__Directions__.
Copy out, without any change, the records from the line with "Merchant Machine (113, 40)" to the line with "EM ART on YouTube (50, 2316)", including both of those lines.

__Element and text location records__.
* Start *

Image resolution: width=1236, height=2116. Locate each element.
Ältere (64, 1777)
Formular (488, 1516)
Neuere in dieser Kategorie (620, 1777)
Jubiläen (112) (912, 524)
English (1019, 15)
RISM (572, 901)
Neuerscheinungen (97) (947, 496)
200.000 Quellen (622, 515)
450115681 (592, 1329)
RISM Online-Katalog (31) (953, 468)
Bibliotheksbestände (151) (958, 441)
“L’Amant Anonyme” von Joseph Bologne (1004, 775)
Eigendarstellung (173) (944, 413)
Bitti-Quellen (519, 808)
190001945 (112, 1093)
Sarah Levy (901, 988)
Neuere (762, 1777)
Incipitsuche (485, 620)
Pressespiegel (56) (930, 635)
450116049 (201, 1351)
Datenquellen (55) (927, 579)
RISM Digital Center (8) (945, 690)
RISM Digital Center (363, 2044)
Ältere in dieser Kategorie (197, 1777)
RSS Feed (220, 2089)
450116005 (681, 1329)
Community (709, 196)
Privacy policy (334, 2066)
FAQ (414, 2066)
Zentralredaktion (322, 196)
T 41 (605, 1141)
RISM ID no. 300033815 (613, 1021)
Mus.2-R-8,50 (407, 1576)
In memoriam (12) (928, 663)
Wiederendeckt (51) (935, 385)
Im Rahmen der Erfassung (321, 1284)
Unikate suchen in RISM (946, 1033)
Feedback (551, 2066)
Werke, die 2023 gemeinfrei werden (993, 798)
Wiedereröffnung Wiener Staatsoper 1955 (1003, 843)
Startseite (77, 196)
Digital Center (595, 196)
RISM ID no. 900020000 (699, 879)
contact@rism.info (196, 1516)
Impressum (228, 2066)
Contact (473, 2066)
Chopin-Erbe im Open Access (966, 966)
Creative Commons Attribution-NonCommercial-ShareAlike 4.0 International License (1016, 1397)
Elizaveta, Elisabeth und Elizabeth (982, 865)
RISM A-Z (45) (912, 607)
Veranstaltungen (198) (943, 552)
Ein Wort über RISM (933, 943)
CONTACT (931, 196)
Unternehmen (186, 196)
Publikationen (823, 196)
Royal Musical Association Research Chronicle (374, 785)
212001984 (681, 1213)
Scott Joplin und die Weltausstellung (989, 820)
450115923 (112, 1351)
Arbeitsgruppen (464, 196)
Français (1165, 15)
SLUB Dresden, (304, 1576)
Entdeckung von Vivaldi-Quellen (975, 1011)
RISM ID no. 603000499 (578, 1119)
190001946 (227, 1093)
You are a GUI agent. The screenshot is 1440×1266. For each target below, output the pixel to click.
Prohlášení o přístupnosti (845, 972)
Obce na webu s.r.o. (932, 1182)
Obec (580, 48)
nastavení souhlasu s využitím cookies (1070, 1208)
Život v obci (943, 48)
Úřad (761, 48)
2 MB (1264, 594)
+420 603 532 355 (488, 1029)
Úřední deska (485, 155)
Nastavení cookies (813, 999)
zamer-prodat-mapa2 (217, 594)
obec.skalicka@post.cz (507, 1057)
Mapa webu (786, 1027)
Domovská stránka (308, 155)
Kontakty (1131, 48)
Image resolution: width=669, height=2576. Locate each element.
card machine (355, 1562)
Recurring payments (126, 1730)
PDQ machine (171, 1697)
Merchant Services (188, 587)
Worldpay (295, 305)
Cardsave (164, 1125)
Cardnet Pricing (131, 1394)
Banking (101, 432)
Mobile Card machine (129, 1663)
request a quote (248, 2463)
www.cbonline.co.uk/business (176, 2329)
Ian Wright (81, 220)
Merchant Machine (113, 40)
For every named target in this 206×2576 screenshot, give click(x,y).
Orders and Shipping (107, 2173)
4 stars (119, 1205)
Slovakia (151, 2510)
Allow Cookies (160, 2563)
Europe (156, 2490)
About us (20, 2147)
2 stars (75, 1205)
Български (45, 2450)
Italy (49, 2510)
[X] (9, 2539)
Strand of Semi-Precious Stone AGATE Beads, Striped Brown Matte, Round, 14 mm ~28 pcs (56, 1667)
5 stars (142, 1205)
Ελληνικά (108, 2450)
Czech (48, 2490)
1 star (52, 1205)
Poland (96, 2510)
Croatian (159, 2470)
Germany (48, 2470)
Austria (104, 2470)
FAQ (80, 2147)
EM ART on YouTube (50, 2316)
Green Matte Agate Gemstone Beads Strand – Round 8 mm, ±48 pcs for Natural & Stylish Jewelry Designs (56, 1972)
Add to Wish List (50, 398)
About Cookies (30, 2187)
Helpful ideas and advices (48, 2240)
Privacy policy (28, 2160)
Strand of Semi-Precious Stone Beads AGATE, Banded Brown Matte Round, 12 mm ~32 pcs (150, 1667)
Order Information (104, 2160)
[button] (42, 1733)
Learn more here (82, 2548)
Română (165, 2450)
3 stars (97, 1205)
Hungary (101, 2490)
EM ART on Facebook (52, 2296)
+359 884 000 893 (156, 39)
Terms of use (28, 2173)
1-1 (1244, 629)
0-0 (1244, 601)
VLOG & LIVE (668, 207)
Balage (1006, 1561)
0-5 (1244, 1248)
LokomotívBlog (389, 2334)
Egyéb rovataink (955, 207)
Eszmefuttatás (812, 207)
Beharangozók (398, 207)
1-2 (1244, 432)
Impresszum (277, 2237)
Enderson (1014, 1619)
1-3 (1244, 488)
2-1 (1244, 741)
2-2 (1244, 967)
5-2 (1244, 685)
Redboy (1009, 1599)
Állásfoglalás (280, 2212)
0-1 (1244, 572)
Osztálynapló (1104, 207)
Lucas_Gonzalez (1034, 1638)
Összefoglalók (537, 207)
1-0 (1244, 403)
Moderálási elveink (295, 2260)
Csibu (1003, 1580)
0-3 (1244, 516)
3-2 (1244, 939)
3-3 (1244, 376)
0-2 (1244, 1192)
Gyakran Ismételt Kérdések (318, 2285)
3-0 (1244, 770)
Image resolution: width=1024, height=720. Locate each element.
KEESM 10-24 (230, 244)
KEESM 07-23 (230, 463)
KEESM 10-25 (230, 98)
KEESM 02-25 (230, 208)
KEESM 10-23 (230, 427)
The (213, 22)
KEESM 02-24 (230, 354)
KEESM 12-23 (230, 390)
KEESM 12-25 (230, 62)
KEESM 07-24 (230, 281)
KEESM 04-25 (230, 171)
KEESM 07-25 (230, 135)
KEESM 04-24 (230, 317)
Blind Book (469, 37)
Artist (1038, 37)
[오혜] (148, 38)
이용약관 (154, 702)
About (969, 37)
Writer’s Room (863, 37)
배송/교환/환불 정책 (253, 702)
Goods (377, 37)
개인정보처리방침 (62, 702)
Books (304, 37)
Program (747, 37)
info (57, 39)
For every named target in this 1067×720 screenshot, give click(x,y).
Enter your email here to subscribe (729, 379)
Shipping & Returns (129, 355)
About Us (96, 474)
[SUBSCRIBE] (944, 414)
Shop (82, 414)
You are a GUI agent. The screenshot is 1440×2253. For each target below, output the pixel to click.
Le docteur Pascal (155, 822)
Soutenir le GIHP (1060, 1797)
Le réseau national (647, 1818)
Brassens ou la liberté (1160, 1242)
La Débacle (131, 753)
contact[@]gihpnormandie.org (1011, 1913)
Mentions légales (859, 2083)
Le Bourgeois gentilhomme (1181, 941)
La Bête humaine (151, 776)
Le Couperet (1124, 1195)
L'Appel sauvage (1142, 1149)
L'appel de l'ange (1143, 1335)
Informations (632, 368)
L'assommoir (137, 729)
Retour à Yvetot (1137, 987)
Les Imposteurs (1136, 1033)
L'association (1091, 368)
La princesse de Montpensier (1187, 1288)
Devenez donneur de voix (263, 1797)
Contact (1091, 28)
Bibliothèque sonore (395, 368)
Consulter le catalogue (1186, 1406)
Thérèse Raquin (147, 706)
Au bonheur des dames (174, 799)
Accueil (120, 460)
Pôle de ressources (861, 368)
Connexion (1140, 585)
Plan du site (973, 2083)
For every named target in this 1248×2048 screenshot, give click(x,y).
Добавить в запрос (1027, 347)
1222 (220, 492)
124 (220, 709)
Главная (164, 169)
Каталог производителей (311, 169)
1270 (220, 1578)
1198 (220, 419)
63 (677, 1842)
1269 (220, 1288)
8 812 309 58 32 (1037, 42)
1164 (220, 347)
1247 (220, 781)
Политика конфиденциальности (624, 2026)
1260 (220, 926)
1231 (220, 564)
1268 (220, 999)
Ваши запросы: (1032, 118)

* End *

__Solved problem__.
Merchant Machine (113, 40)
For every named target in this 206×2576 screenshot, give click(x,y).
Orders and Shipping (107, 2173)
4 stars (119, 1205)
Slovakia (151, 2510)
Allow Cookies (160, 2563)
Europe (156, 2490)
About us (20, 2147)
2 stars (75, 1205)
Български (45, 2450)
Italy (49, 2510)
[X] (9, 2539)
Strand of Semi-Precious Stone AGATE Beads, Striped Brown Matte, Round, 14 mm ~28 pcs (56, 1667)
5 stars (142, 1205)
Ελληνικά (108, 2450)
Czech (48, 2490)
1 star (52, 1205)
Poland (96, 2510)
Croatian (159, 2470)
Germany (48, 2470)
Austria (104, 2470)
FAQ (80, 2147)
EM ART on YouTube (50, 2316)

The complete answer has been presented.